### The request
Rewrite the entries below with "Collapse" replaced by "Expand" everywhere it appears, leaving every other word unchanged. Omit the pictures.

──────────────────────────────

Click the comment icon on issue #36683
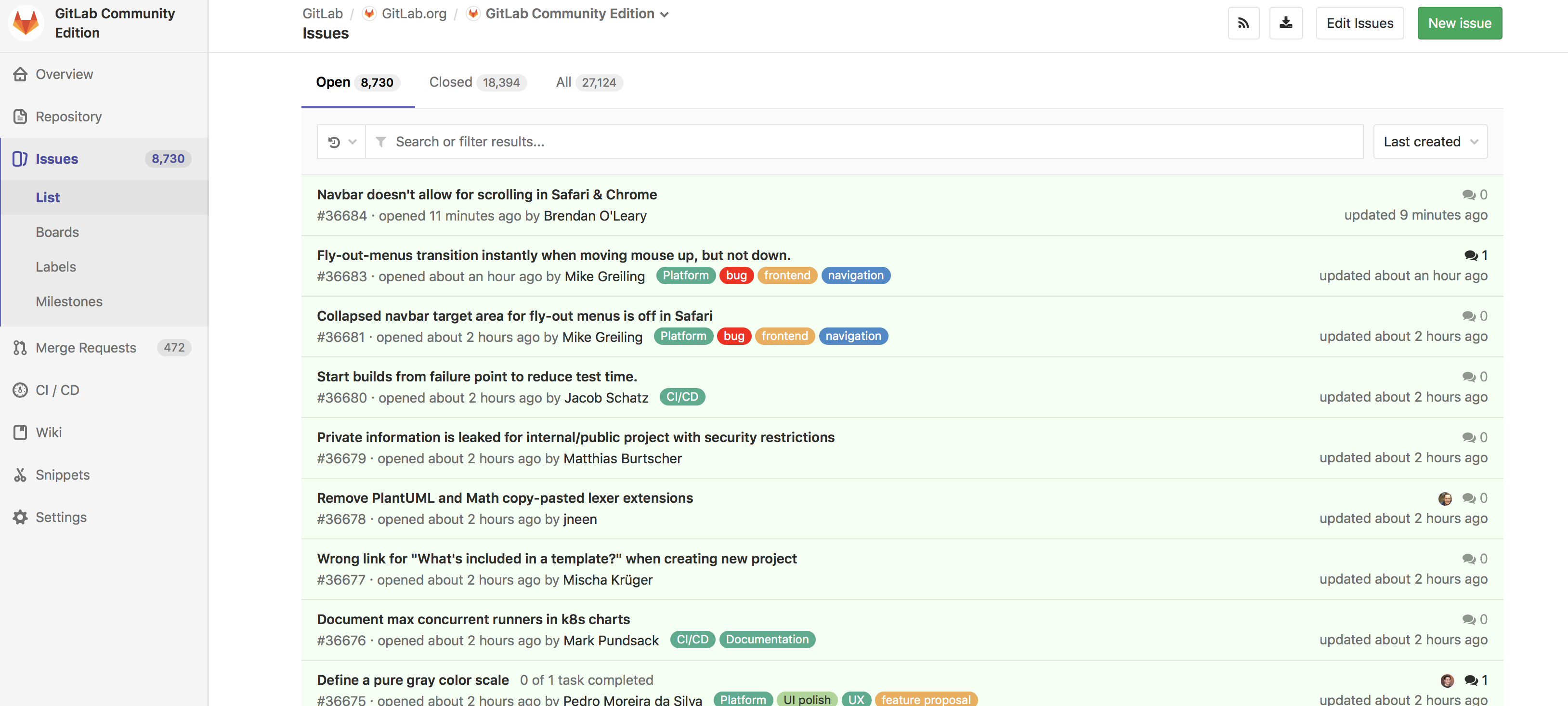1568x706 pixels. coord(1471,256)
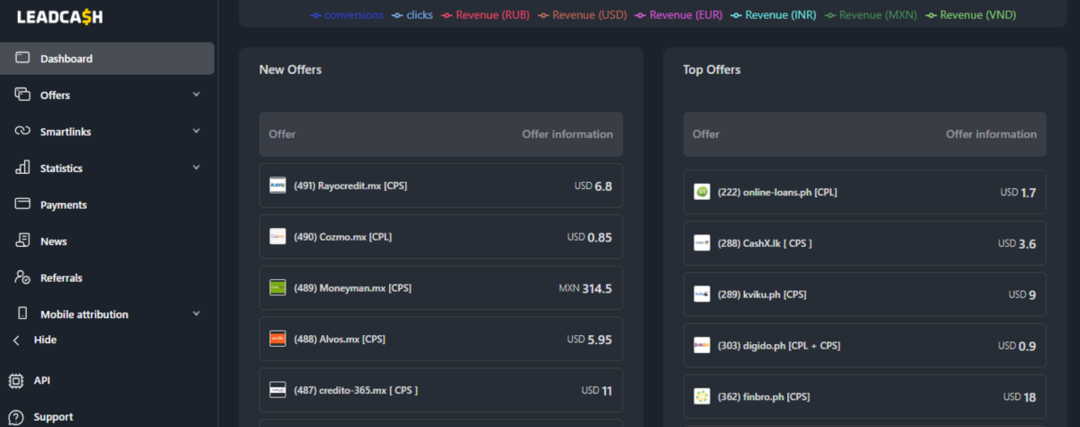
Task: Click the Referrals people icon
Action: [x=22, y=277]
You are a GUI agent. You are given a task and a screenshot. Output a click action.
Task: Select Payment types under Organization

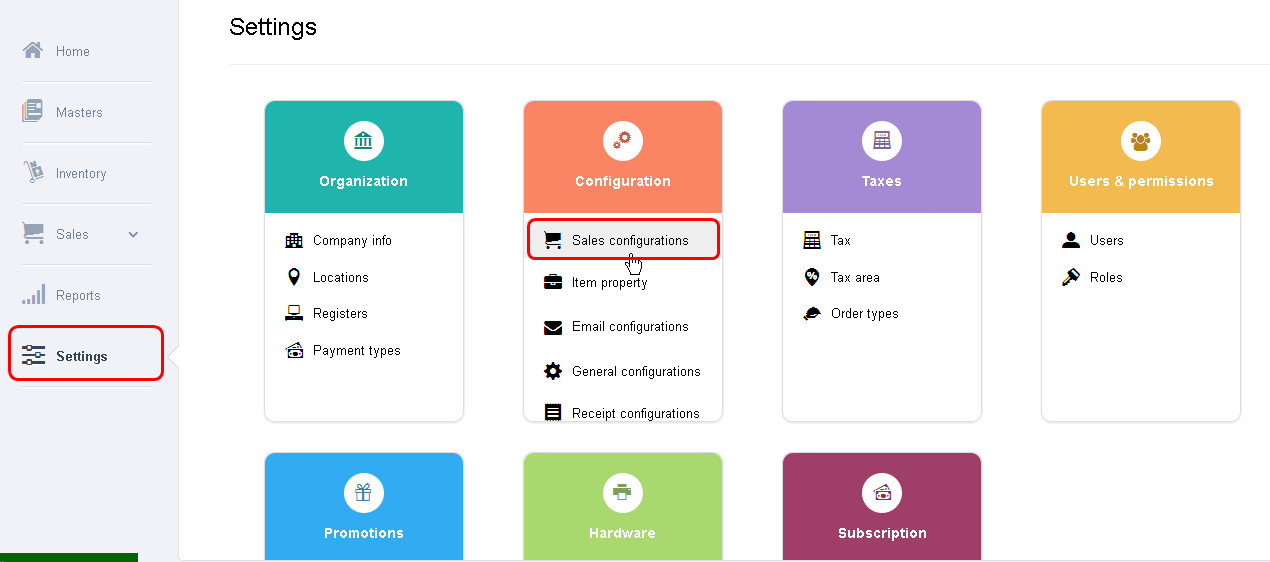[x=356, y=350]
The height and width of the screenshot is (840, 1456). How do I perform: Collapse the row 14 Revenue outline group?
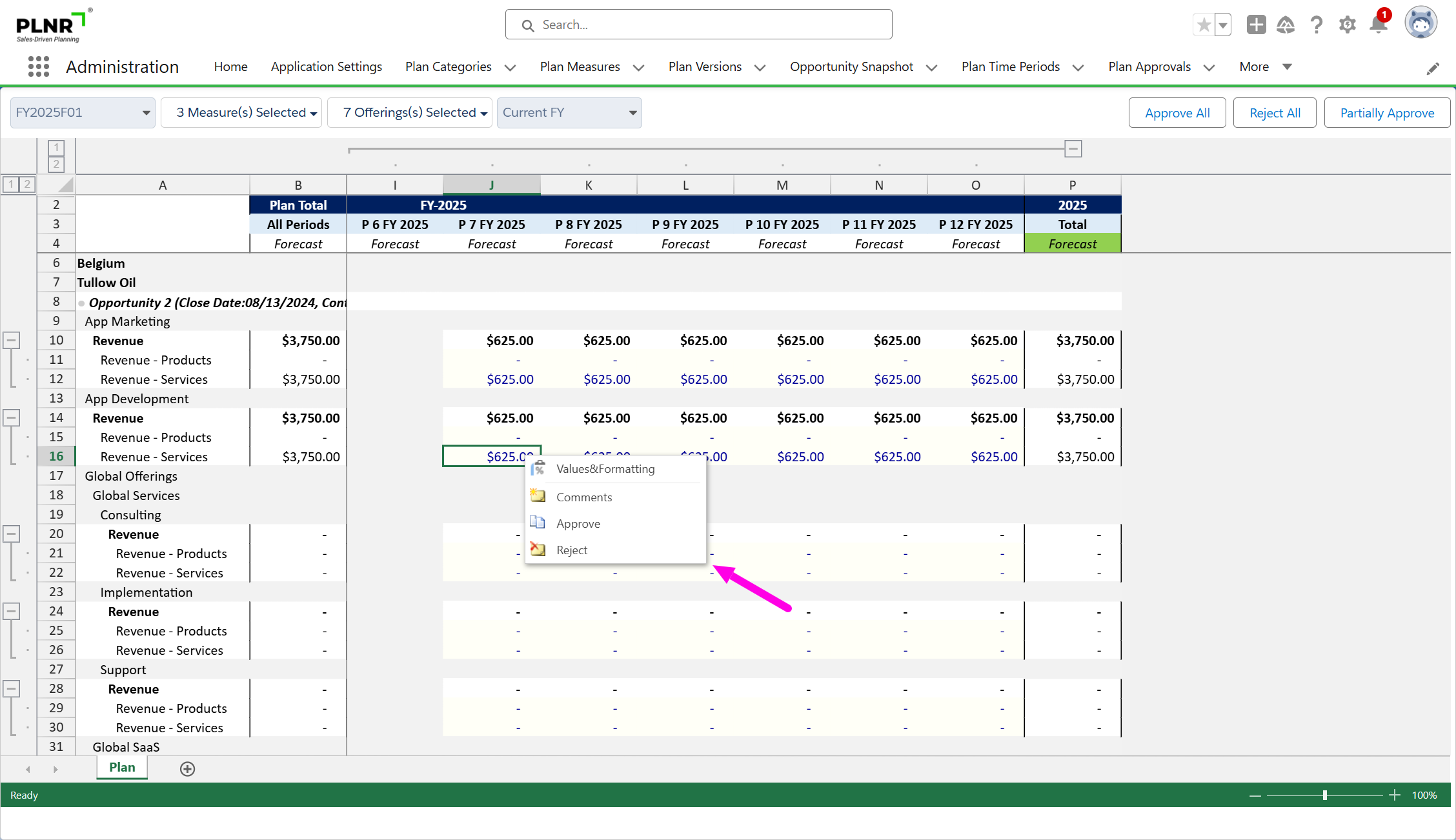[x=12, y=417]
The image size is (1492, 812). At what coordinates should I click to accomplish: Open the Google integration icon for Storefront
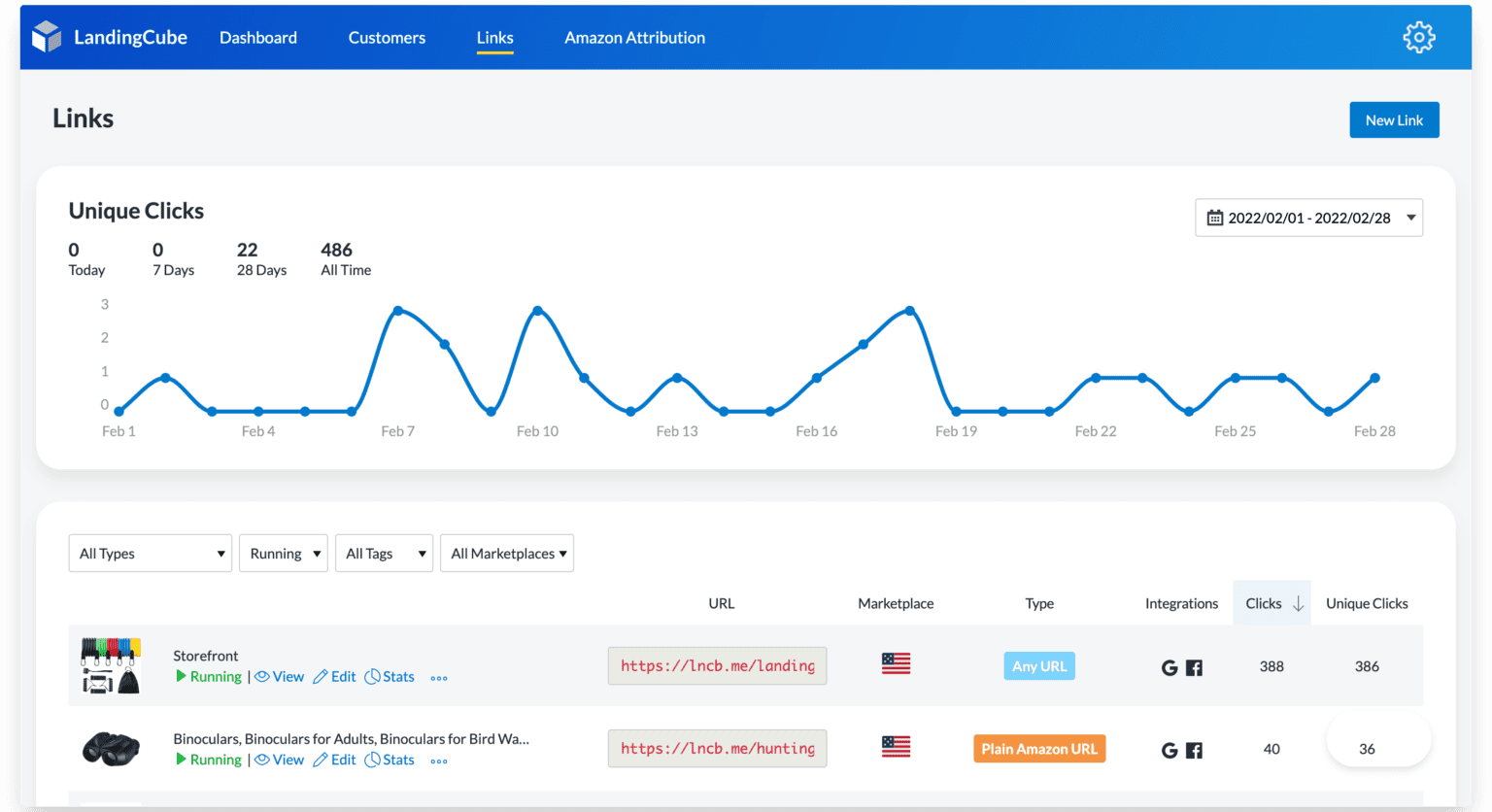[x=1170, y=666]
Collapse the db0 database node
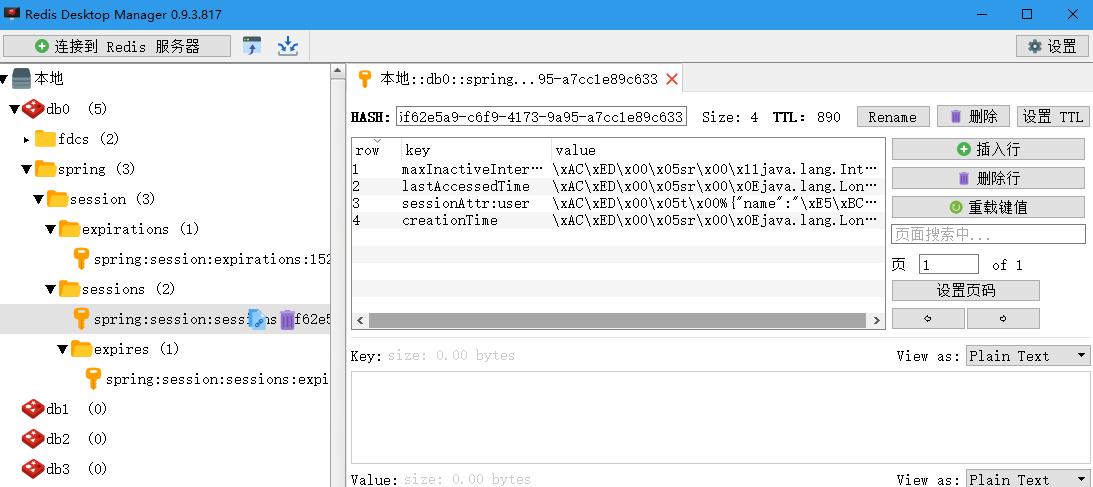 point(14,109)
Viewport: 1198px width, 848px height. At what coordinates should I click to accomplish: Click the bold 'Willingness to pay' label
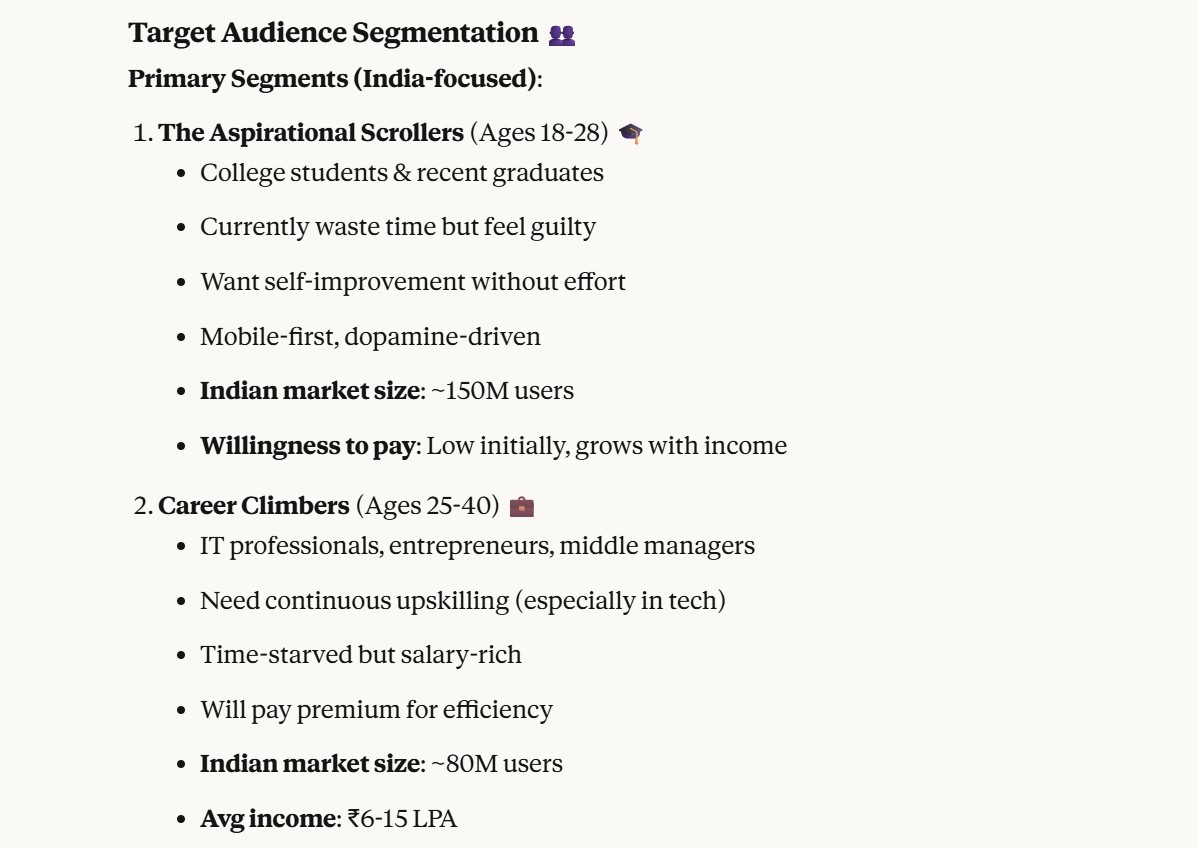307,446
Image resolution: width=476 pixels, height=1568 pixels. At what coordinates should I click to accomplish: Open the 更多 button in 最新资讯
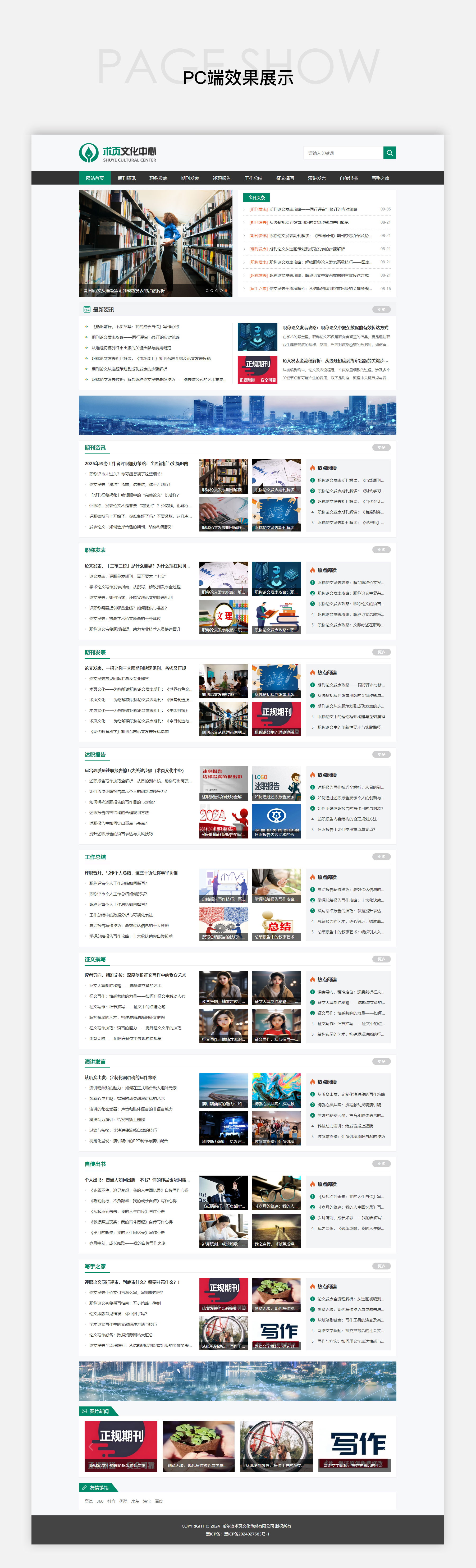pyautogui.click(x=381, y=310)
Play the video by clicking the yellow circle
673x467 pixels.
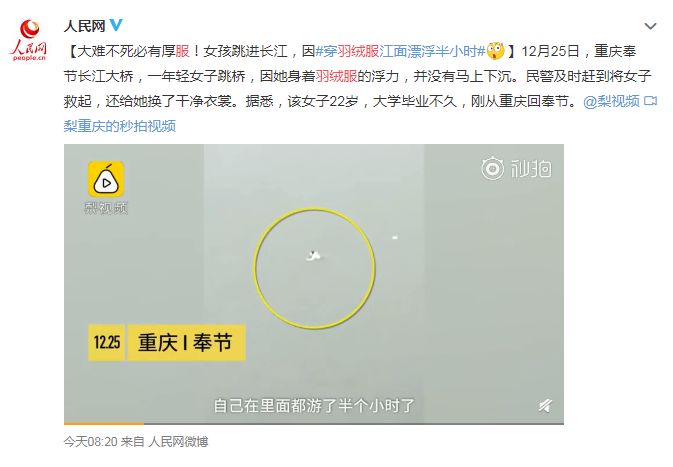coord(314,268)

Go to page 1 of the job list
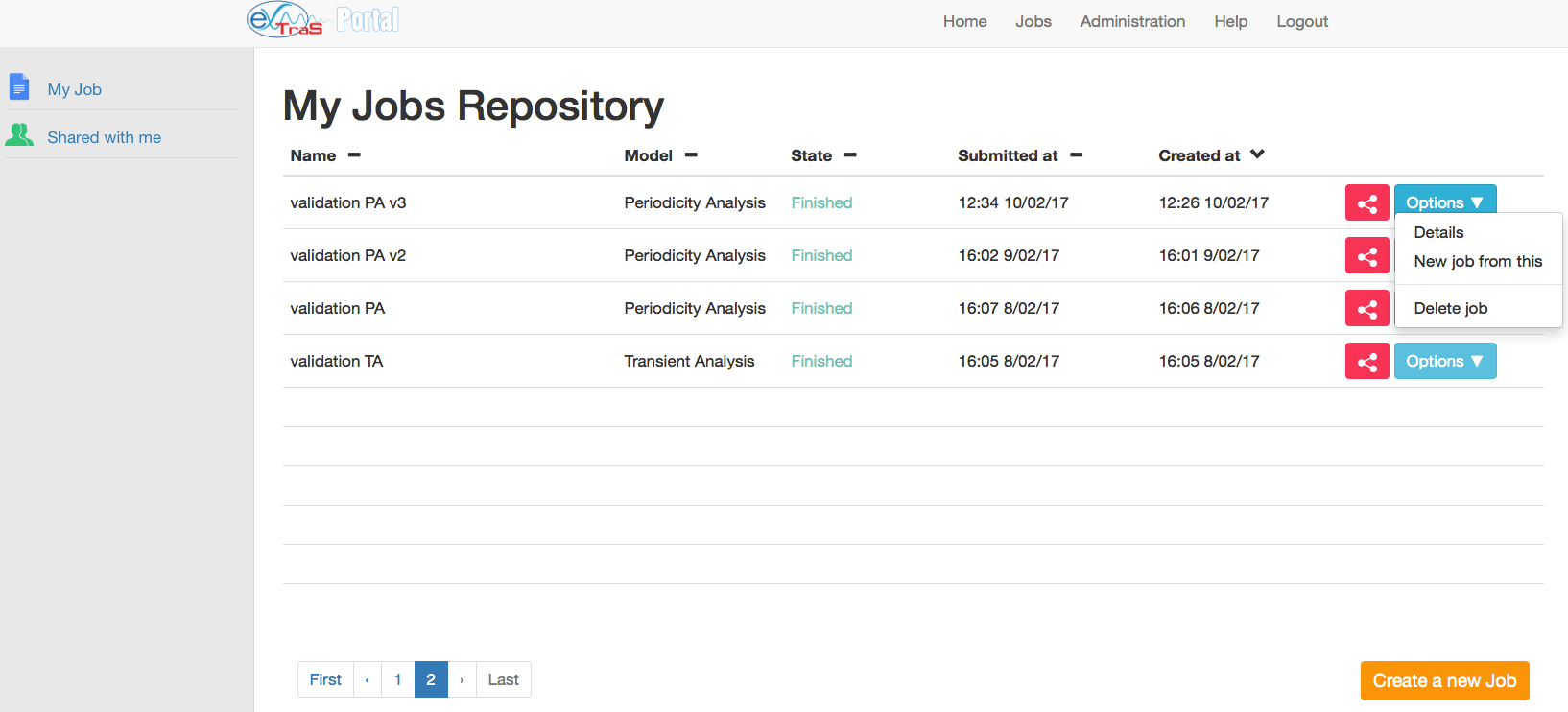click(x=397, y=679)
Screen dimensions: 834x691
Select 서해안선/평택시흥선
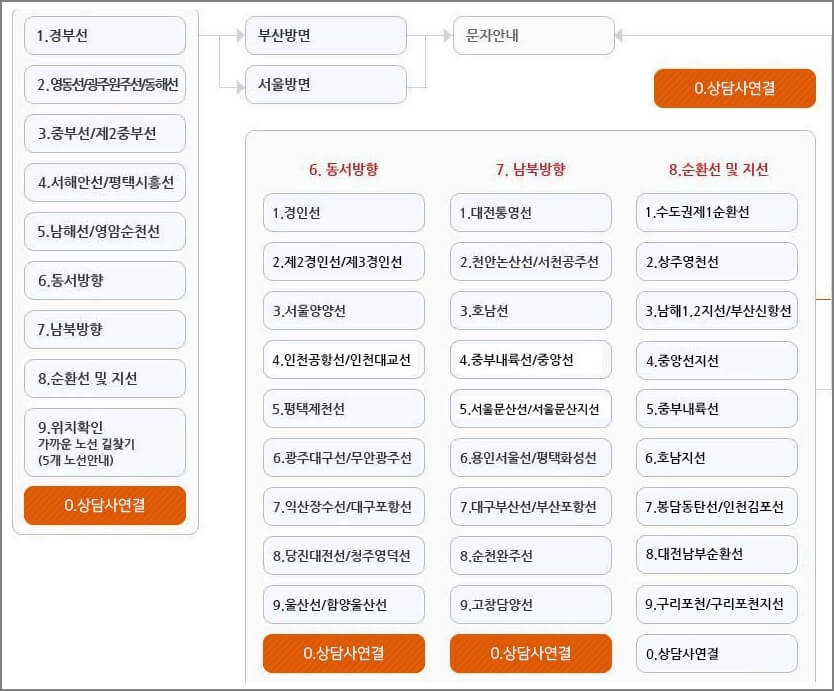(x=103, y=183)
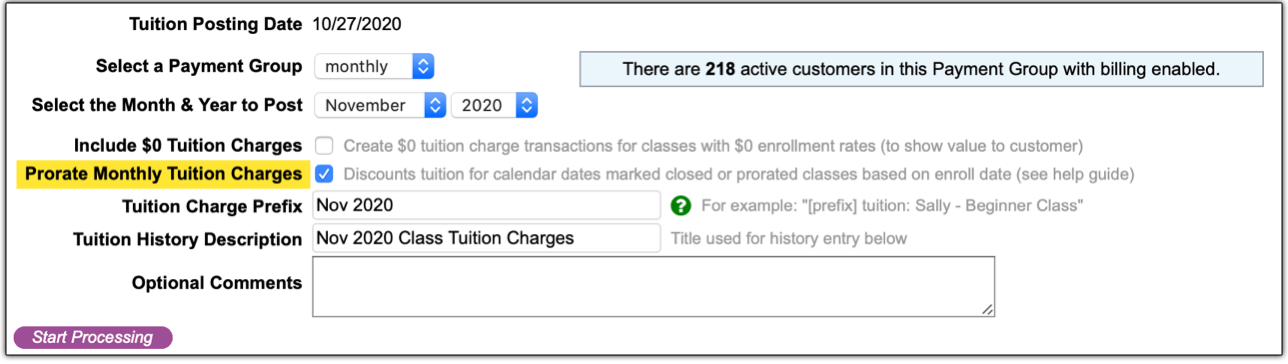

──────────────────────────────

### Result
Click the comment icon on issue #36683
1568x706 pixels. coord(1471,256)
Task: Click the Referrals people icon
Action: [x=22, y=277]
You are a GUI agent. You are given a task and a screenshot. Output a click action.
Task: Select Payment types under Organization

[x=356, y=350]
The height and width of the screenshot is (840, 1456). How do I perform: Expand the row 14 Revenue outline group?
[x=12, y=417]
The image size is (1492, 812). At what coordinates should I click to accomplish: Open the Google integration icon for Storefront
[x=1170, y=666]
Expand the db0 database node
 point(14,109)
Viewport: 1198px width, 848px height. At what coordinates should I click to accomplish: Click the bold 'Willingness to pay' label
307,446
Image resolution: width=476 pixels, height=1568 pixels. At what coordinates should I click to accomplish: Open the 更多 button in 最新资讯
pyautogui.click(x=381, y=310)
Play the video by clicking the yellow circle
673x467 pixels.
coord(314,268)

Go to page 1 of the job list
click(x=397, y=679)
Screen dimensions: 834x691
Select 서해안선/평택시흥선
(x=103, y=183)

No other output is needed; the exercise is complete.